KentForLiberty pages

Friday, July 22, 2022

One of these things is not like the other


When things are different, but someone claims they are the same by way of analogy:

"Me carrying a gun onto your property when you've said I can't is no different than me breaking into your house while you're gone and settling down on your couch to watch your DVDs on your big-screen TV. Even if I bring my own popcorn, and even if don't damage the lock on your door when I break in, and even if I leave a quarter on the dining room table on my way out to pay for the electricity I used, and even if you never know it happened, I'm still stealing from you. That house and that TV and those DVDs are yours, not mine." [link]

1- "breaking into your house". Not invited, even provisionally. Entering a private space, through a locked or closed door (or window) meant to keep out everyone but the property owners, without even the awareness of the owner. 

2- All the activities described involve wear and tear on the property. Damage; a reduction in the property's value/life span, even if minimal. Even if unnoticed.

3- Physical damage is theft; mere physical presence isn't theft.*

So, "no different"? Really?

If you don't want to respect people's bodily autonomy while they are on your property you have every right to close that property off to others-- as the homeowner in the analogy did. Slavery-- claiming property rights over the bodies of others-- isn't OK even if you "only" do it while they are on your property, or as a condition of them entering your property.  Yes, the best way to deal with such horribly untrustworthy people is to shun them.

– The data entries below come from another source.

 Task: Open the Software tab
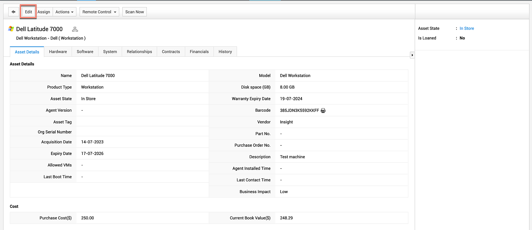click(85, 52)
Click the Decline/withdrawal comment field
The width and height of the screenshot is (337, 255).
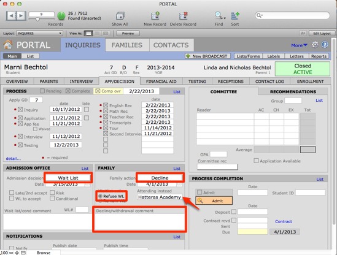pos(139,221)
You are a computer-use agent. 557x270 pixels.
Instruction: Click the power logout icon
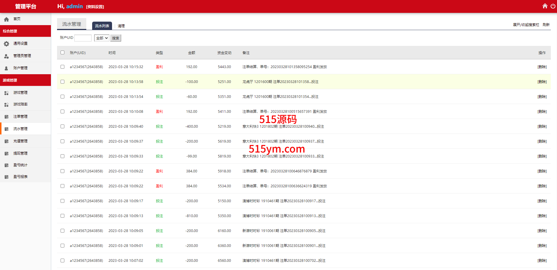[553, 6]
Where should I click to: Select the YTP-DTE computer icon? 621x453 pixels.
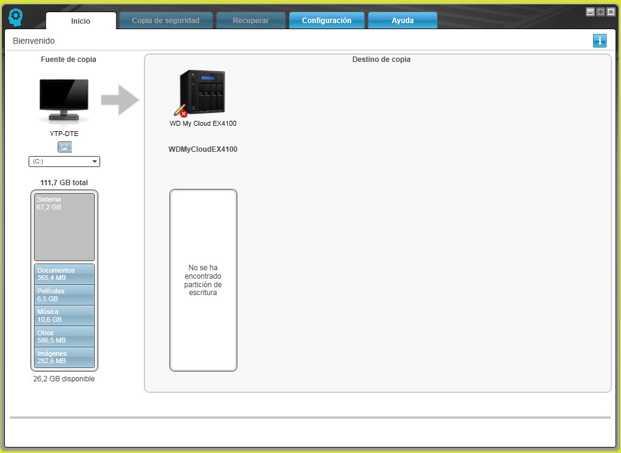63,97
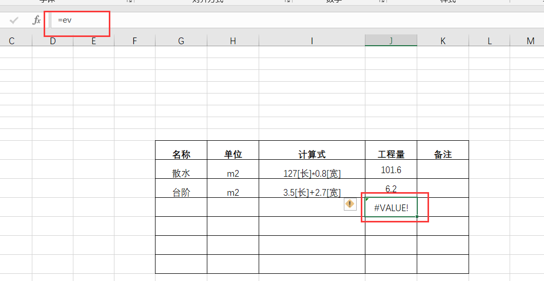544x281 pixels.
Task: Click the 计算式 table header cell
Action: [x=312, y=154]
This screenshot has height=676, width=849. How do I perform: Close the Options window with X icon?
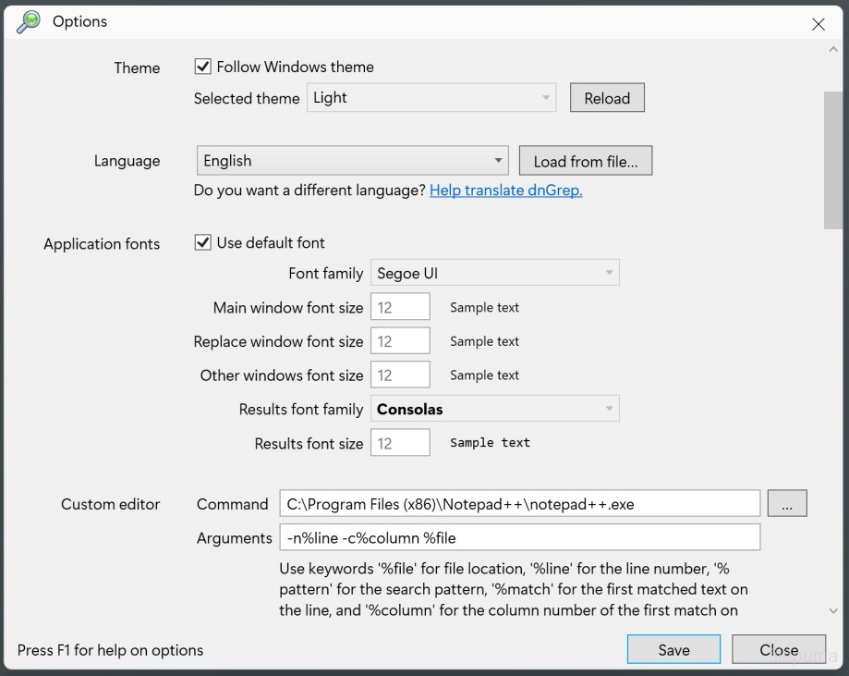818,24
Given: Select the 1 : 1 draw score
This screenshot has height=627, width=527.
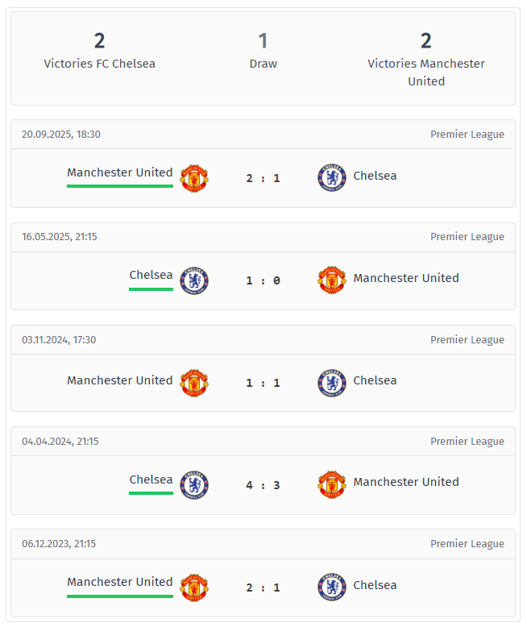Looking at the screenshot, I should (263, 383).
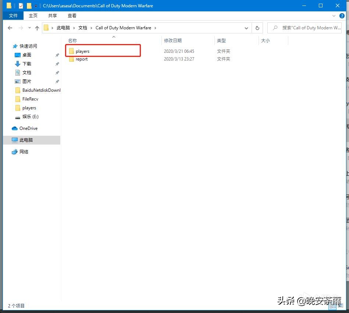Expand the ribbon with the chevron
The image size is (349, 313).
[x=334, y=16]
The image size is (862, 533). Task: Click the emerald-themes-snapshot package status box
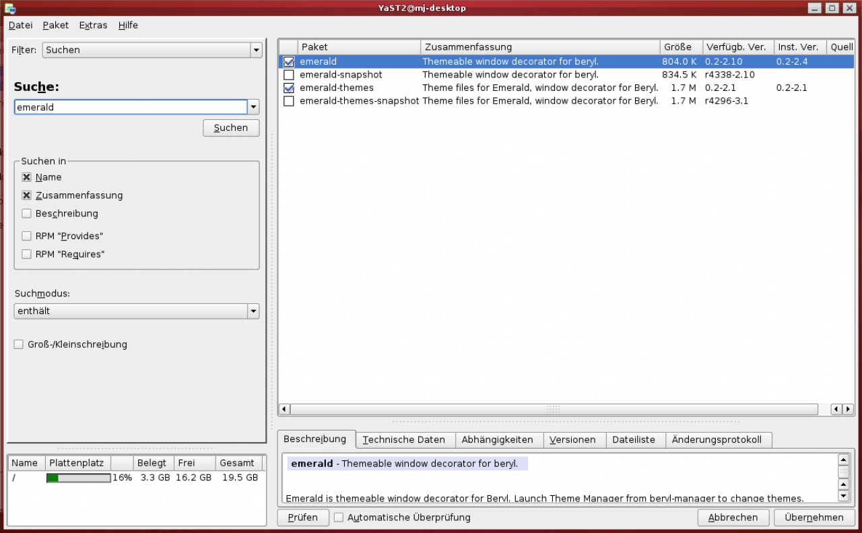pos(289,101)
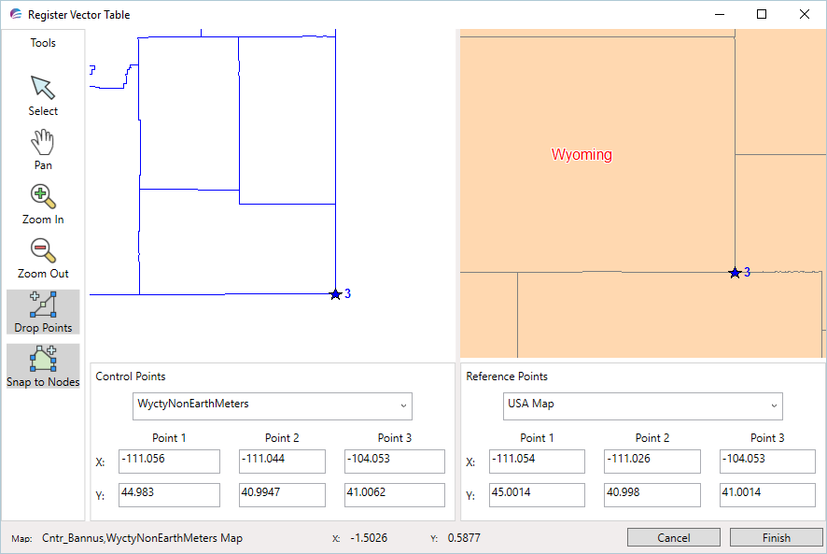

If I am worried about what might be in your pants while you are on my property I will simply not open my property to you. I will not invite you onto my property at all, rather than claiming I have the right to dictate what's in your pants, unseen and not causing any physical damage to anything of mine. If I invite you onto my property, either my private property or my business property (which I presumably want "the public" to use), I will absolutely respect all your natural human rights, without exception. I struggle to imagine how someone could do otherwise and claim any sort of moral high ground.

*The claim that mere presence is theft is similar to the "Intellectual Property" claim that an idea can be stolen. In neither case is the thing itself damaged or harmed in any way. It is still there, unchanged, for the owner to use just as before.